* **Task prompt**: Copy out the records precisely, omitting pictures.

[Opening Records shown section]

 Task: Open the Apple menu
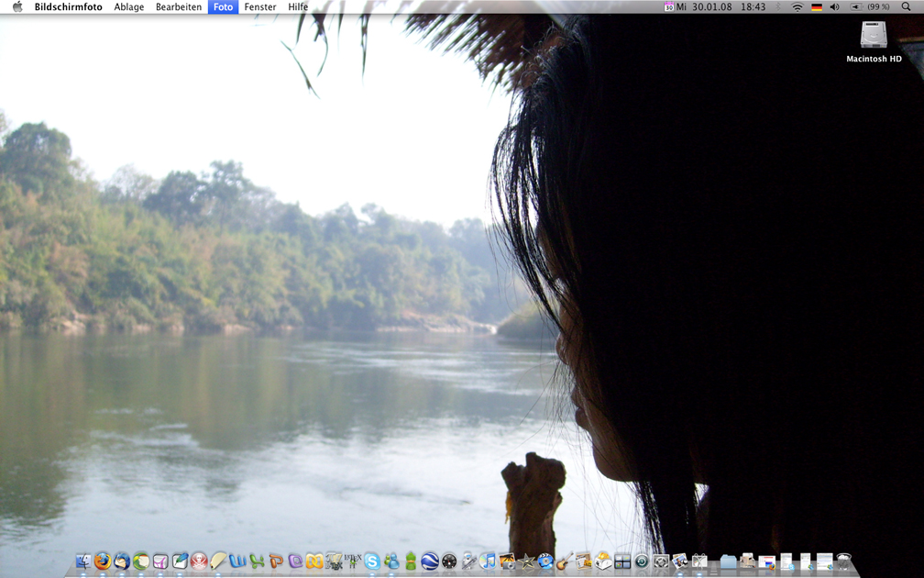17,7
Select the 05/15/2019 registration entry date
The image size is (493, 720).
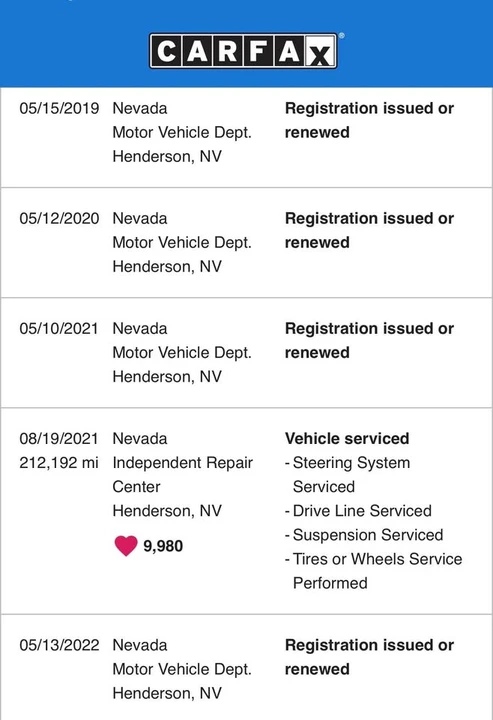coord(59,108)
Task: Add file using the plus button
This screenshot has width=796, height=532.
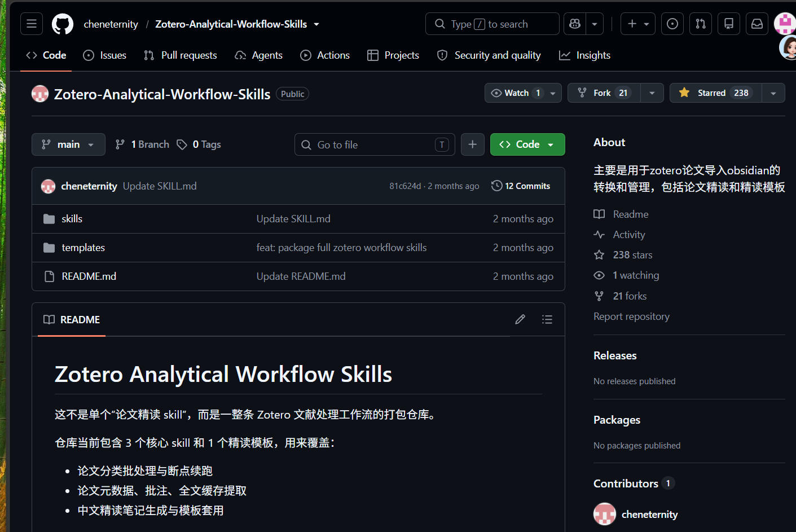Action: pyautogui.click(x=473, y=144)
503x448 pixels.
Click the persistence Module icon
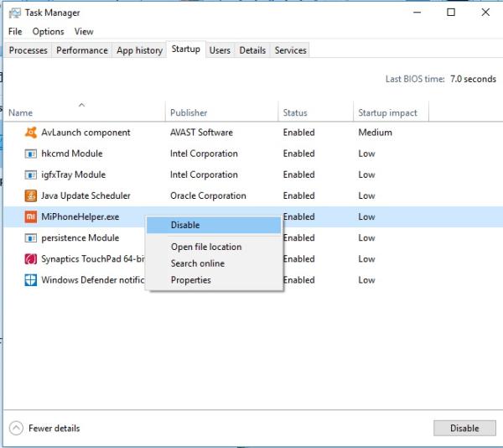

[Closing Records shown section]

* **Answer to this problem**:
 Task: Open the Apple menu
17,7
Select the 05/15/2019 registration entry date
The image size is (493, 720).
coord(59,108)
Task: Add file using the plus button
This screenshot has width=796, height=532.
Action: pyautogui.click(x=473, y=144)
503x448 pixels.
Click the persistence Module icon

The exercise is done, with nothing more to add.